## Description of the task:
For every entry, output the exact wording.
******************************
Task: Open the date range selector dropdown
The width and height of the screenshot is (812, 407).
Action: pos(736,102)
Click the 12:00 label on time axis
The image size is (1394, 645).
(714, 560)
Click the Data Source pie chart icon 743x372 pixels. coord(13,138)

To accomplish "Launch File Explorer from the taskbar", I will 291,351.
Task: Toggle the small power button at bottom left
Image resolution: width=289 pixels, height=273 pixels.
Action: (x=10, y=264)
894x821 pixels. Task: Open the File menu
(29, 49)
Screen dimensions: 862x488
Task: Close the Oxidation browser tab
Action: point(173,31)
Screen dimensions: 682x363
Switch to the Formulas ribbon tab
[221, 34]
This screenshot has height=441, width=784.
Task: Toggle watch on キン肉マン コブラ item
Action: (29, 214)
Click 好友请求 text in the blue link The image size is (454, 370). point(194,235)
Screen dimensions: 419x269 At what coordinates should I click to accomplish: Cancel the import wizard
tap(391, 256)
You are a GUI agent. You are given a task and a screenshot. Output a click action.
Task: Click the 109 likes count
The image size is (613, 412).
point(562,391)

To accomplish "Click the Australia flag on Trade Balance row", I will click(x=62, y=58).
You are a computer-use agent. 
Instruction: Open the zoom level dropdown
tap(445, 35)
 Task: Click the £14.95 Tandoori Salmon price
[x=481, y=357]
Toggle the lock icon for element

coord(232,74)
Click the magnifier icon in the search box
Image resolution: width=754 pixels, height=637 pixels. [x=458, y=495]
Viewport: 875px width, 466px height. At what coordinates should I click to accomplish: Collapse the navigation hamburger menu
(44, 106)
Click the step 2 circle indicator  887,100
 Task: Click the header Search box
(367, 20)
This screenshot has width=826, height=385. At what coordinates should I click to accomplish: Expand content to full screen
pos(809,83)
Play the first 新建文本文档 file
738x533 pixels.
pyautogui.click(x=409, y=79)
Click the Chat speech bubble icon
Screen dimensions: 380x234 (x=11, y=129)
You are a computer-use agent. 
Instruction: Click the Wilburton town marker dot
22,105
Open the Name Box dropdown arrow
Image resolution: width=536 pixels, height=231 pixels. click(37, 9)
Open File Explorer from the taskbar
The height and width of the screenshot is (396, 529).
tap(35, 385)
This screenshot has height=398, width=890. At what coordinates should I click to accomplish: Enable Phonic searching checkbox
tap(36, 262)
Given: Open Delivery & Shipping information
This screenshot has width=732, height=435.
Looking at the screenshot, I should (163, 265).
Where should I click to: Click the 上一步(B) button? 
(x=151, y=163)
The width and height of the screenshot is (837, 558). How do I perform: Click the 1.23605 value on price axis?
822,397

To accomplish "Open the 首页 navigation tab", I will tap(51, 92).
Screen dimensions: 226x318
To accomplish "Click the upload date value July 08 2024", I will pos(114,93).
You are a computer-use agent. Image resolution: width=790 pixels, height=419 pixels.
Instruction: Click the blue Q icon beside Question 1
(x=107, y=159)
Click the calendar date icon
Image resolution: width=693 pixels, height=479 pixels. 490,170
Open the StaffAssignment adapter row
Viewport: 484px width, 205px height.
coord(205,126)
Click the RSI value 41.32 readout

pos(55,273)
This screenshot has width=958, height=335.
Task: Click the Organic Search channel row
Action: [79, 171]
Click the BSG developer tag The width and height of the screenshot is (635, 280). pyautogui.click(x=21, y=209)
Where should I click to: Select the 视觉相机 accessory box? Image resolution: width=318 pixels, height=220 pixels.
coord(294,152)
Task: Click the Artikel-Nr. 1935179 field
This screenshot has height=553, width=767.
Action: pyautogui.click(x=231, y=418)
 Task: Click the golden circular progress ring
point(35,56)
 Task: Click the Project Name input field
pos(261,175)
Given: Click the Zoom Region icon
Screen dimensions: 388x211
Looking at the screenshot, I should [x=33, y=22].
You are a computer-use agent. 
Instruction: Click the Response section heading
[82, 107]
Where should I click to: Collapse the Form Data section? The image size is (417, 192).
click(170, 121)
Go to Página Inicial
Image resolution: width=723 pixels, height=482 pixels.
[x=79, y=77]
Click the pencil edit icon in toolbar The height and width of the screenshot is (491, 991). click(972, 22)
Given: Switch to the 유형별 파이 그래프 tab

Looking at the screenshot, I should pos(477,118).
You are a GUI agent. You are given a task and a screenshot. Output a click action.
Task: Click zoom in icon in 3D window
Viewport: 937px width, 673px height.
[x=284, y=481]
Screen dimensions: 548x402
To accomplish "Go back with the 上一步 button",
******************************
## Response to this task:
Task: Open the date range selector dropdown
The width and height of the screenshot is (812, 407).
Action: pos(736,102)
Click the 12:00 label on time axis
The image size is (1394, 645).
(714, 560)
Click the Data Source pie chart icon 743x372 pixels. coord(13,138)

To accomplish "Launch File Explorer from the taskbar", I will 291,351.
Task: Toggle the small power button at bottom left
Image resolution: width=289 pixels, height=273 pixels.
Action: (x=10, y=264)
894x821 pixels. Task: Open the File menu
(29, 49)
Screen dimensions: 862x488
Task: Close the Oxidation browser tab
Action: point(173,31)
Screen dimensions: 682x363
Switch to the Formulas ribbon tab
[221, 34]
This screenshot has height=441, width=784.
Task: Toggle watch on キン肉マン コブラ item
Action: (29, 214)
Click 好友请求 text in the blue link The image size is (454, 370). point(194,235)
Screen dimensions: 419x269 At what coordinates should I click to accomplish: Cancel the import wizard
tap(391, 256)
You are a GUI agent. You are given a task and a screenshot. Output a click action.
Task: Click the 109 likes count
The image size is (613, 412).
point(562,391)

To accomplish "Click the Australia flag on Trade Balance row", I will click(x=62, y=58).
You are a computer-use agent. 
Instruction: Open the zoom level dropdown
tap(445, 35)
 Task: Click the £14.95 Tandoori Salmon price
[x=481, y=357]
Toggle the lock icon for element

coord(232,74)
Click the magnifier icon in the search box
Image resolution: width=754 pixels, height=637 pixels. [x=458, y=495]
Viewport: 875px width, 466px height. At what coordinates should I click to accomplish: Collapse the navigation hamburger menu
(44, 106)
Click the step 2 circle indicator  887,100
 Task: Click the header Search box
(367, 20)
This screenshot has width=826, height=385. At what coordinates should I click to accomplish: Expand content to full screen
pos(809,83)
Play the first 新建文本文档 file
738x533 pixels.
pyautogui.click(x=409, y=79)
Click the Chat speech bubble icon
Screen dimensions: 380x234 (x=11, y=129)
You are a computer-use agent. 
Instruction: Click the Wilburton town marker dot
22,105
Open the Name Box dropdown arrow
Image resolution: width=536 pixels, height=231 pixels. click(37, 9)
Open File Explorer from the taskbar
The height and width of the screenshot is (396, 529).
tap(35, 385)
This screenshot has height=398, width=890. At what coordinates should I click to accomplish: Enable Phonic searching checkbox
tap(36, 262)
Given: Open Delivery & Shipping information
This screenshot has width=732, height=435.
Looking at the screenshot, I should (163, 265).
Where should I click to: Click the 上一步(B) button? 
(x=151, y=163)
The width and height of the screenshot is (837, 558). How do I perform: Click the 1.23605 value on price axis?
822,397

To accomplish "Open the 首页 navigation tab", I will tap(51, 92).
Screen dimensions: 226x318
To accomplish "Click the upload date value July 08 2024", I will pos(114,93).
You are a computer-use agent. Image resolution: width=790 pixels, height=419 pixels.
Instruction: Click the blue Q icon beside Question 1
(x=107, y=159)
Click the calendar date icon
Image resolution: width=693 pixels, height=479 pixels. 490,170
Open the StaffAssignment adapter row
Viewport: 484px width, 205px height.
coord(205,126)
Click the RSI value 41.32 readout

pos(55,273)
This screenshot has width=958, height=335.
Task: Click the Organic Search channel row
Action: [79, 171]
Click the BSG developer tag The width and height of the screenshot is (635, 280). pyautogui.click(x=21, y=209)
Where should I click to: Select the 视觉相机 accessory box? Image resolution: width=318 pixels, height=220 pixels.
coord(294,152)
Task: Click the Artikel-Nr. 1935179 field
This screenshot has height=553, width=767.
Action: pyautogui.click(x=231, y=418)
 Task: Click the golden circular progress ring
point(35,56)
 Task: Click the Project Name input field
pos(261,175)
Given: Click the Zoom Region icon
Screen dimensions: 388x211
Looking at the screenshot, I should [x=33, y=22].
You are a computer-use agent. 
Instruction: Click the Response section heading
[82, 107]
Where should I click to: Collapse the Form Data section? The image size is (417, 192).
click(170, 121)
Go to Página Inicial
Image resolution: width=723 pixels, height=482 pixels.
[x=79, y=77]
Click the pencil edit icon in toolbar The height and width of the screenshot is (491, 991). click(972, 22)
Given: Switch to the 유형별 파이 그래프 tab

Looking at the screenshot, I should pos(477,118).
You are a GUI agent. You are given a task and a screenshot. Output a click action.
Task: Click zoom in icon in 3D window
Viewport: 937px width, 673px height.
[x=284, y=481]
Screen dimensions: 548x402
To accomplish "Go back with the 上一步 button",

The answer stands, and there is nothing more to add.